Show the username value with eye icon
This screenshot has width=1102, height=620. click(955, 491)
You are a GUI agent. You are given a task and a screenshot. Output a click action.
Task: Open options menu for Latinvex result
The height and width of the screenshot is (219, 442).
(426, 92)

◆ ◆ ◆ ◆

EXERCISE: Identify each line of the records above that contains the string "click".

TASK RESULT:
This screenshot has width=1102, height=620. click(955, 491)
You are a GUI agent. You are given a task and a screenshot. Output a click action.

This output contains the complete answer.